- **Exercise directions**: Could you write out all of the records below word for word, changing nothing?

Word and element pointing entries
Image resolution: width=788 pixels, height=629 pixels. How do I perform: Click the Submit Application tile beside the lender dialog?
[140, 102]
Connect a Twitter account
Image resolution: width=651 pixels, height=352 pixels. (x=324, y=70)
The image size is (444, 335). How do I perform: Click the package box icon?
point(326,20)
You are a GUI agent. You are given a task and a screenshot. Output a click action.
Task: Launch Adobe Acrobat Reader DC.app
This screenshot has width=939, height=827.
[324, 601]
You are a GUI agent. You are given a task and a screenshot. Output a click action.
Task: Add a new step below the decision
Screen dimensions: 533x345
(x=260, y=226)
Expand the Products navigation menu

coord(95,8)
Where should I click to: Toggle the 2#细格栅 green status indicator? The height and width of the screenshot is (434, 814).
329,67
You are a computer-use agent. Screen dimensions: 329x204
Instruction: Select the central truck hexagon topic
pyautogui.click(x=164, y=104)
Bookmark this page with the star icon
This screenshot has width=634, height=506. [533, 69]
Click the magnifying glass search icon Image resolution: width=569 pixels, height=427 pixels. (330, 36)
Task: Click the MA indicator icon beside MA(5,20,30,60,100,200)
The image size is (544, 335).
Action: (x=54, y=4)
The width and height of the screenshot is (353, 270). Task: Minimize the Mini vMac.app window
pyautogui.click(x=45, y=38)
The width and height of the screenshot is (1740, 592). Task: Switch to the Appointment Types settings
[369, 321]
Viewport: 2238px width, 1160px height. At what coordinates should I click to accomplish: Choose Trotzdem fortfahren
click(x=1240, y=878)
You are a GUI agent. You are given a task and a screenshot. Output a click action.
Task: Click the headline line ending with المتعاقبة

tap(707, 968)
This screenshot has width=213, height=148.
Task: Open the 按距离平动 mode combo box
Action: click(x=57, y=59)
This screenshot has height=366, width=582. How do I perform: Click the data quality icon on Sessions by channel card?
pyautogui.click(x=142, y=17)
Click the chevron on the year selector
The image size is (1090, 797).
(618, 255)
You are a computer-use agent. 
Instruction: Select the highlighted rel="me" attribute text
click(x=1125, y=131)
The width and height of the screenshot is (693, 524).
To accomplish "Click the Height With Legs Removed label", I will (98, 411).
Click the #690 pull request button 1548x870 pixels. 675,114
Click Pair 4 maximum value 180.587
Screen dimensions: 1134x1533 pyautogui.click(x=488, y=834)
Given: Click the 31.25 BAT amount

- **Written response**:
Image resolution: width=788 pixels, height=629 pixels. How do I perform: Click the Submit Application tile beside the lender dialog?
[140, 102]
Connect a Twitter account
Image resolution: width=651 pixels, height=352 pixels. (x=324, y=70)
The image size is (444, 335). How do I perform: Click the package box icon?
point(326,20)
You are a GUI agent. You are given a task and a screenshot. Output a click action.
Task: Launch Adobe Acrobat Reader DC.app
This screenshot has width=939, height=827.
[324, 601]
You are a GUI agent. You are given a task and a screenshot. Output a click action.
Task: Add a new step below the decision
Screen dimensions: 533x345
(x=260, y=226)
Expand the Products navigation menu

coord(95,8)
Where should I click to: Toggle the 2#细格栅 green status indicator? The height and width of the screenshot is (434, 814).
329,67
You are a computer-use agent. Screen dimensions: 329x204
Instruction: Select the central truck hexagon topic
pyautogui.click(x=164, y=104)
Bookmark this page with the star icon
This screenshot has width=634, height=506. [533, 69]
Click the magnifying glass search icon Image resolution: width=569 pixels, height=427 pixels. (330, 36)
Task: Click the MA indicator icon beside MA(5,20,30,60,100,200)
The image size is (544, 335).
Action: (x=54, y=4)
The width and height of the screenshot is (353, 270). Task: Minimize the Mini vMac.app window
pyautogui.click(x=45, y=38)
The width and height of the screenshot is (1740, 592). Task: Switch to the Appointment Types settings
[369, 321]
Viewport: 2238px width, 1160px height. At what coordinates should I click to accomplish: Choose Trotzdem fortfahren
click(x=1240, y=878)
You are a GUI agent. You are given a task and a screenshot. Output a click action.
Task: Click the headline line ending with المتعاقبة

tap(707, 968)
This screenshot has width=213, height=148.
Task: Open the 按距离平动 mode combo box
Action: click(x=57, y=59)
This screenshot has height=366, width=582. How do I perform: Click the data quality icon on Sessions by channel card?
pyautogui.click(x=142, y=17)
Click the chevron on the year selector
The image size is (1090, 797).
(618, 255)
You are a computer-use agent. 
Instruction: Select the highlighted rel="me" attribute text
click(x=1125, y=131)
The width and height of the screenshot is (693, 524).
To accomplish "Click the Height With Legs Removed label", I will (98, 411).
Click the #690 pull request button 1548x870 pixels. 675,114
Click Pair 4 maximum value 180.587
Screen dimensions: 1134x1533 pyautogui.click(x=488, y=834)
Given: Click the 31.25 BAT amount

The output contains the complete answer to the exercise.